The idea of valuing life experiences over the collection of material things is one that’s gotten a great deal of media coverage in recent years. One psychological study after another contends that amassing a wealth of life experiences — be it travel, events, or merely interacting with people different from us no matter the circumstance — is better for humans than an unending effort to collect valued items.
Certainly, there’s nothing wrong with each of us placing value on items of personal importance. While I am a believer in spending my time and money on experiences over things, I, too, am a collector of things — music, books, tickets, t-shirts, and more. However, when I look at those items I place value in, I remember what most represent: the memory of an experience — whether a concert or a sporting event or sharing a conversation with a friend about a book for which we share an affinity.
Often, the power of our experiences returns with the emotions created by that recall.

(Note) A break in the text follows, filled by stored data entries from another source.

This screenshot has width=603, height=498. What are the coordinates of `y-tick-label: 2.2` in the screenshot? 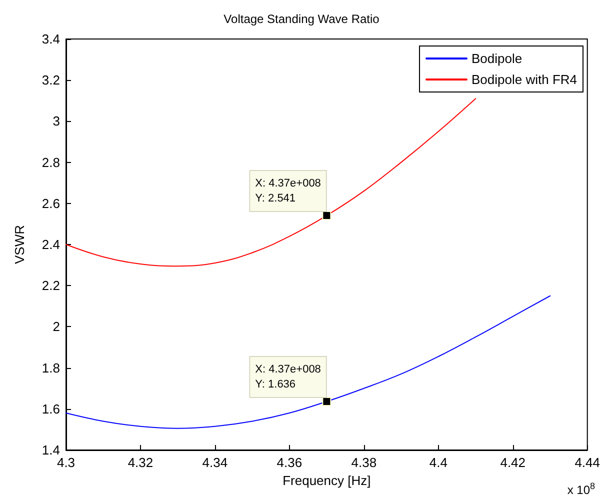 It's located at (51, 286).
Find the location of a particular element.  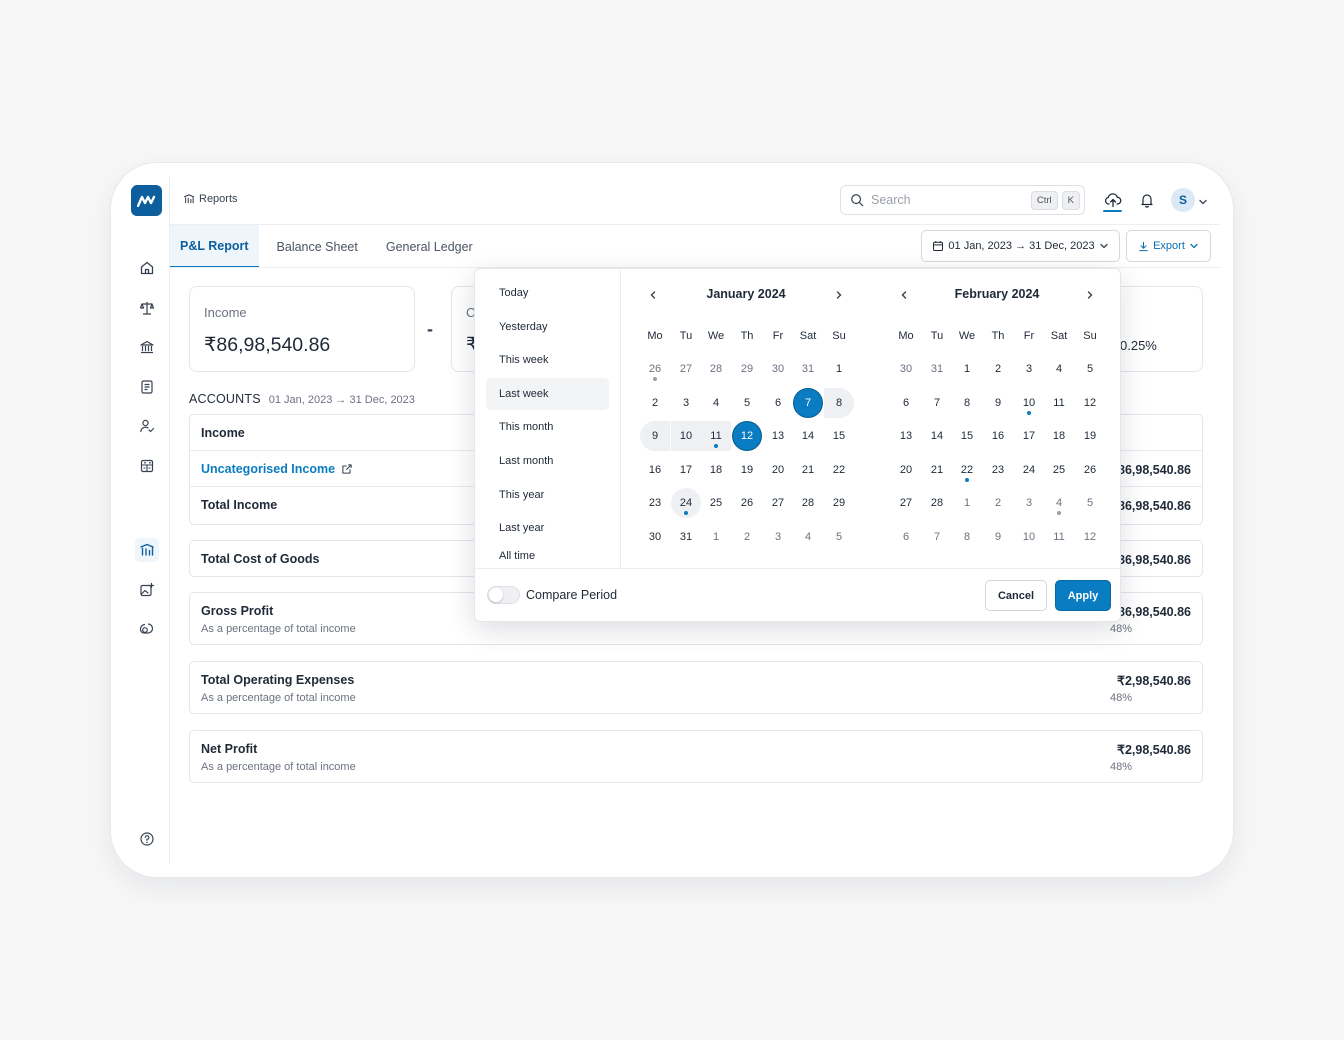

help-icon is located at coordinates (147, 839).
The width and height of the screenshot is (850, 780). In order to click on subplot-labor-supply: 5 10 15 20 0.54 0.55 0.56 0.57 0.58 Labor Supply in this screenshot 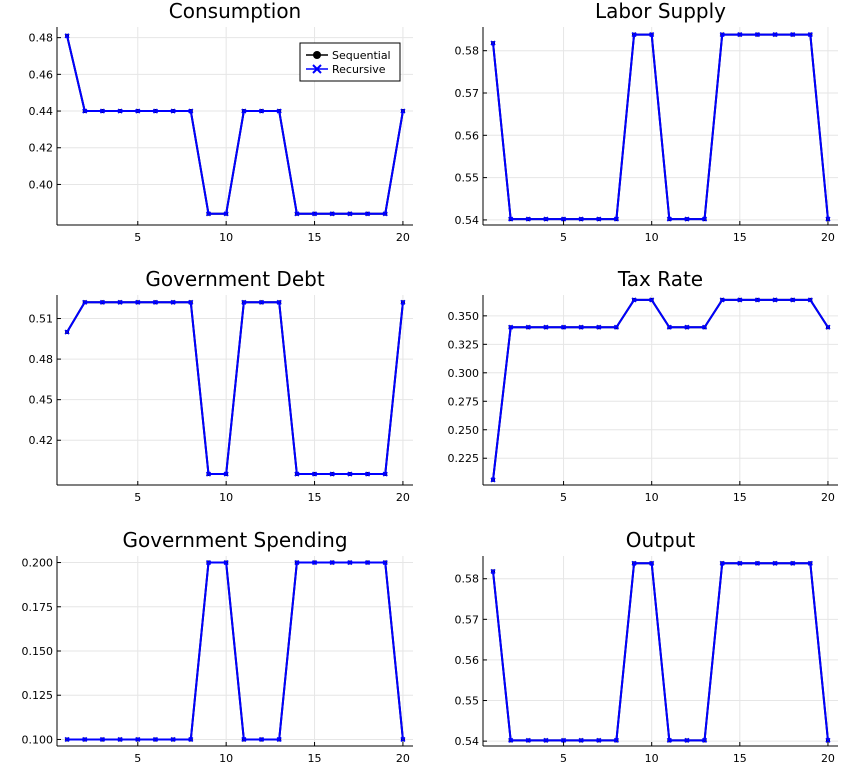, I will do `click(646, 122)`.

For as long as advertising has existed, marketers have touched on this power in branding ads that tug at the heartstrings of consumers. Viewers of the Emmy-winning TV series Mad Men will never forget one of the great scenes in that show’s history: Don Draper pitching Kodak executives a campaign for their new slide projector in an episode entitled “The Wheel”:
“This device isn’t a spaceship. It’s a time machine. It goes backwards, forwards. It takes us to a place where we ache to go again. It’s not called the wheel. It’s called the carousel. It lets us travel the way a child travels. Round and round, and back home again … to a place where we know we are loved.”

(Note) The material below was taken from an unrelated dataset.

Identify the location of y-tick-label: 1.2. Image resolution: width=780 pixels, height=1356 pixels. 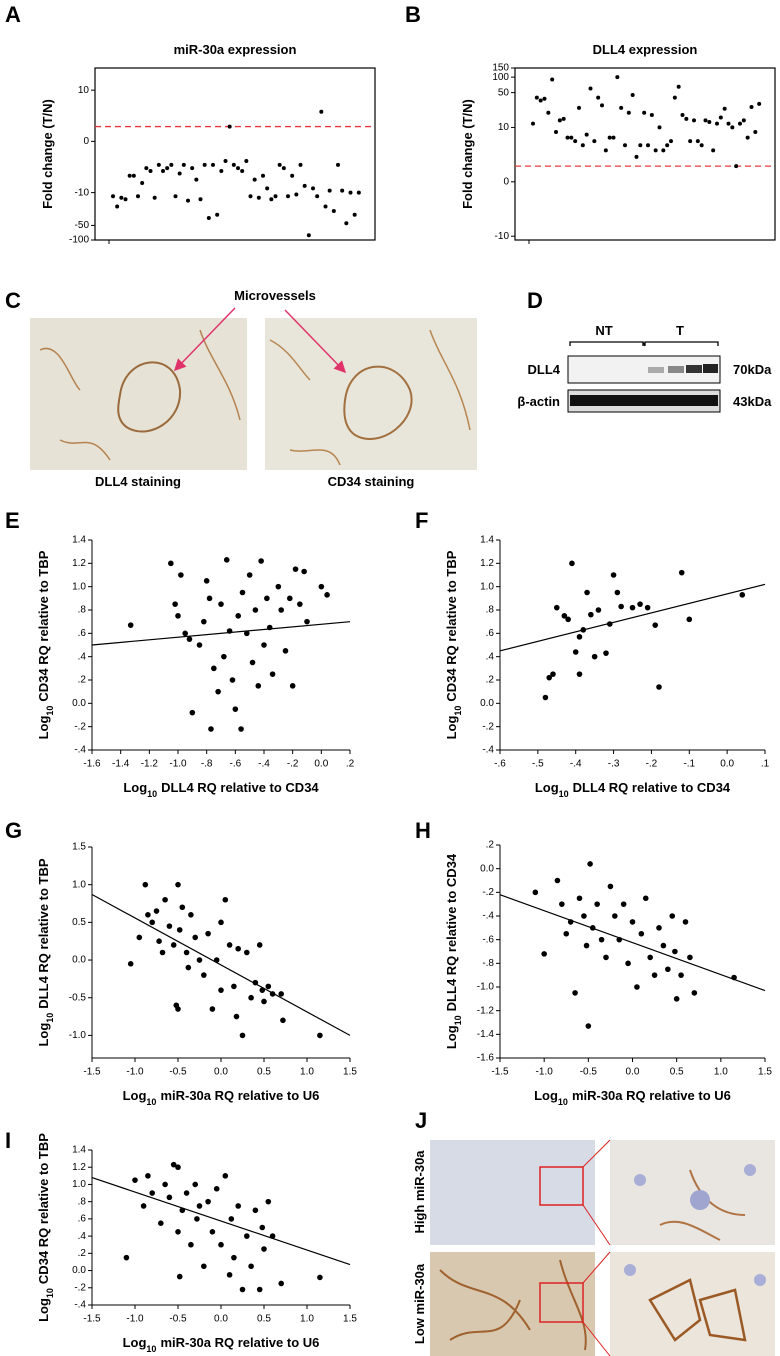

Today’s “carousel” resides in the palms of our hands: our mobile devices, with their high-resolution cameras and apps like Facebook, Instagram, Snapchat, and more. Each of us holds some of our dearest experiences just one fingertip-on-a-touchscreen away.
Advertisers are learning just how powerful that can be. User-generated campaigns — where your customers tell their stories and share their experiences with your products and services — have become a massive part of the consumer journey. Not only can your customers promote their favorite products simply because they like them, but their friends and family are — statistically — far more likely to listen to them than they are anyone else.

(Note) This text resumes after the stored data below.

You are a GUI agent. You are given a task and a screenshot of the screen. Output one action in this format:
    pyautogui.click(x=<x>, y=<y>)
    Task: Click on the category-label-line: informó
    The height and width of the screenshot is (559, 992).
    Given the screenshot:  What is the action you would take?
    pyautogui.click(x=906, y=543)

Look at all three feature stories in this issue: Timberland’s massive success with a user-generated social media campaign that became an omnichannel branding campaign; travel marketers capitalizing on the power of reviews and other consumer feedback; and even the home shopping world getting involved in the “unboxing” craze sweeping social media. It’s all about the experience.
Yes, I am a believer in experiences. As a marketer in today’s connected social media environment, you must be, too.